Metropolis
Allemagne, 1927
De Fritz Lang
Scénario : Fritz Lang, Thea von Harbou
Avec : Alfred Abel, Gustave Froehlich, Brigitte Helm, Rudolf Klein-Rogge, Theodor Loos, Fritz Rasp
Durée : 2h33
Johhan Fredersen dirige de main de maître la cité Metropolis. Cette ville est partagée en deux secteurs: d'un coté la ville haute, où vivent dans la richesse les quelques élus, et de l'autre la ville basse, qui abrite les ouvriers permettant aux machines qui donnent la vie à la métropole de fonctionner. Un jour, Freder, fils de Fredersen, rencontre Maria, habitante de la ville basse et découvre la misère de cette partie de la ville et le fonctionnement de Metropolis. Il décide donc d'aller parler à son père au nom des travailleurs, sans succès. Afin de reprendre le dessus sur les ouvriers, Fredersen décide donc de créer un robot, reproduction parfaite de Maria, qu'il pourra contrôler et envoyer semer la terreur dans la ville.
THEMES ET CONTEXTE
Dans cette réalisation, Fritz Lang aborde, et très probablement crée, deux des thèmes principaux de la science-fiction telle que nous la connaissons aujourd'hui: l'intelligence artificielle et la perte du contrôle des hommes sur leurs créations technologiques. Thèmes récurrents tout au long de l'histoire du cinéma de science-fiction (Blade Runner, 2001: L'odyssée de l'espace, Matrix…), ils sont ici représentés par Futura, une androïde qui échappe très vite au contrôle de son maître. Mais Lang ne s'arrête pas là, il réutilise, par exemple, le mythe de Frankenstein (repris de nombreuse fois dans l'histoire du cinéma et dernièrement dans Le Cinquième Elément de Luc Besson), qu'il met en scène lors de la création de Futura. L’œuvre de Lang vaut autant par son esthétisme expressionniste que par les thèmes qui y sont présentés. Ainsi, historiquement placé dans le mouvement expressionniste allemand, Metropolis ne déroge pas à la règle mais laisse une place à une représentation plus réaliste des choses.

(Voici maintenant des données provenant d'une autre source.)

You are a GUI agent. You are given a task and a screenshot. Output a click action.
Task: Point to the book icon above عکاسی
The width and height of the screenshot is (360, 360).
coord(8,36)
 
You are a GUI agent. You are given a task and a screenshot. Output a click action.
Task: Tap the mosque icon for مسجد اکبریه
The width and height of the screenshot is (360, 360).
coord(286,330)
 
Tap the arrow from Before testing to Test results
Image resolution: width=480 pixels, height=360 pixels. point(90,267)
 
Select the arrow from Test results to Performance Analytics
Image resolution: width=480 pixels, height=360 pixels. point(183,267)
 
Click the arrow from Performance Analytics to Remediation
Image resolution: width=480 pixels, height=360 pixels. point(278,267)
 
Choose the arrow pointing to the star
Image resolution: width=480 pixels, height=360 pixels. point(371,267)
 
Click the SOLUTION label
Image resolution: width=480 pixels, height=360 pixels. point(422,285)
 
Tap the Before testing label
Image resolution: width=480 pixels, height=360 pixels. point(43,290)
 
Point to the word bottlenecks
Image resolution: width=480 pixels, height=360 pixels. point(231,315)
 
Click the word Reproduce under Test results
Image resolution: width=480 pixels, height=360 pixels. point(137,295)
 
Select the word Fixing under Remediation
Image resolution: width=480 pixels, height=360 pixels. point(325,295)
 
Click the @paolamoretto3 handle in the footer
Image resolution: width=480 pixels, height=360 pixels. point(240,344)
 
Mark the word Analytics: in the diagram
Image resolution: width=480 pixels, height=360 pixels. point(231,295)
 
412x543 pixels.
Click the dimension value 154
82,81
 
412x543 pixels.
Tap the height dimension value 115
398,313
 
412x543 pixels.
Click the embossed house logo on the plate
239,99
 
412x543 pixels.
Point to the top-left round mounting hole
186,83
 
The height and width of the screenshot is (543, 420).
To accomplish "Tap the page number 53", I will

Le contexte économique et social est très important pour bien comprendre les productions allemandes des années vingt. Les personnages monstrueux, les décors totalement factices et les éclairages fortement dramatiques marquent le traumatisme de cette Allemagne meurtrie, dévastée et apeurée. Cette peur se ressent dans les films qu'elle produit. Dans cette situation, les producteurs allemands, et notamment Pommer pour la UFA, tentent de distribuer leurs films aux Etats-Unis. Mais pour cela, les productions germaniques doivent pouvoir rivaliser avec celles du nouveau continent. Metropolis sera le fer de lance de cette grande manœuvre, et Fritz Lang recevra tous les moyens qu'il désirait (le budget du film avoisina les cinq million de Marks). Echec en Allemagne et passé inaperçu au Etats-Unis (à cette époque les films parlants faisaient leur apparition), Metropolis ruina finalement l'UFA, qui ne s'en remit pas.
LA GENESE
C'est en voyant New York une nuit de 1924 que Fritz Lang fut impressionné par l'immensité des bâtiments et de la ville. C'est là que pour la première fois, il pensa à une gigantesque cité qui devint plus tard Metropolis. C'est sa femme, Thea von Harbou, qui se chargea du scénario après en avoir écrit le livre. La suite est beaucoup moins belle. La montée du nazisme pousse Fritz Lang à fuir son pays alors que Thea Von Harbour, dont les penchants pour les idéologie hitlériennes étaient connus, resta en Allemagne et y occupa une place importante. Dans son film, Fritz Lang tente de mettre en garde contre les méfaits de l’évolution technologique, à l'origine, selon lui, d’un probable esclavagisme de l’homme par la machine. Très négatif dans son ensemble, Metropolis se termine bien, au grand malheur de son réalisateur, ce qui lui valut d’être considéré comme une apologie du socialisme. De nos jours, il est plutôt vu comme un cri d’alarme face à la montée du nazisme dans son pays. Ce film, bien ancré dans son époque, a très bien vieilli et, quelques quatre-vingt ans plus tard, est même plus d’actualité que Lang lui-même aurait pu le penser. La fiction d’une époque devient parfois la réalité d'une autre.
En savoir plus
Il y eu quatre versions du film Metropolis : - 1927, le montage d'origine (probablement perdu a jamais), pour la première a Berlin. - 1927, suite à la censure, un montage réduit est finalement projeté en Allemagne et ailleurs. - 1983, après les travaux de restauration effectués à Munich, le musicien Moroder remonte le film en essayant d'être le plus fidèle possible a l'œuvre originale de Fritz lang. Pari réussi. - 2001, la dernière version en date. Totalement restaurée, cette version s'inspire énormément de l'original, en y rajoutant même les cartons de transition présents dans les films muets. On regrettera seulement que ces cartons soient en anglais et non en allemand comme dans l'œuvre originale.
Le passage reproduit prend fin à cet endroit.